I have also thought about this but have decided not to do it until I can have nut reversed to fit the string widths correctly.

Short answer:  Yes, it is feasible...

Longer answer:  Try it - you may (and probably will) find that you may have to file some of the nut slots, or get a new nut, but other than that, I don't think there would be much hassle.  Some 12-strings (I've read) even come that way - Rickenbacker 12s, maybe?

I have the reverse problem on the "G" string - while fingerpicking, my index finger hitting the "G" in an upward stroke didn't give me the octave G sound reliably, so I moved my whole pattern down, so that my thumb is striking the lowest four string pairs in a downward fashion, and my index and second finger are responsible for the "B" and high "E" pairs - cool... :-)

Of course it's possible - others have discussed the setup issues (change the nut; adjust the saddle(?)).  Rickebacker 12 string guitars come that way - you might want to find a store that carries them and give it a try.  Granted, those are electrics, but you might get a feel for it.

Yes, Rickenbacker made the 700 series 12 string acoustics with reverse strings position, now discontinued.

I once asked about the difference in terms of sound, and I was answered that it was almost the same.

Maybe just a construction choice.
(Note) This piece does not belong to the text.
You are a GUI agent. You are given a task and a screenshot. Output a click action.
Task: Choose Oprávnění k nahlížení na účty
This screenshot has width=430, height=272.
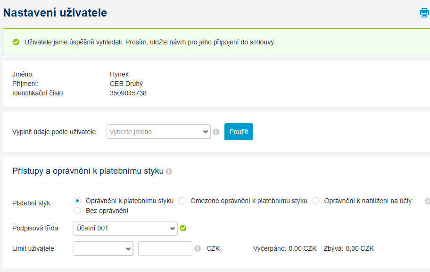(x=315, y=201)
But I've never heard one... so, don't take this as pure gold!

Obviously, if you want to do it on your 12, you must have a new nut and a different compensated saddle.

Doyle Dykes does something that might work for you.  He reverses the strings only on the A and low E pairs.  I guess that the theory being that he is playing mostly down-strokes on the lowest two pairs.  For the D and G pairs, he can emphasize the lower string by playing upstrokes and the octave string by playing downstrokes with the thumb.

Check it out here.

That's what James wants to do... :-)

Wow!  That's quite an endorsement for the idea.  I think I'll go ahead and have those strings reversed and get a new nut and bridgepiece, too, to keep intonation right.  Thanks to all who have commented.  I'll let you know how it all turns out.

 

James

Mmm..this sounds interesting, John, anyway, the problem with the nut and saddle still remains.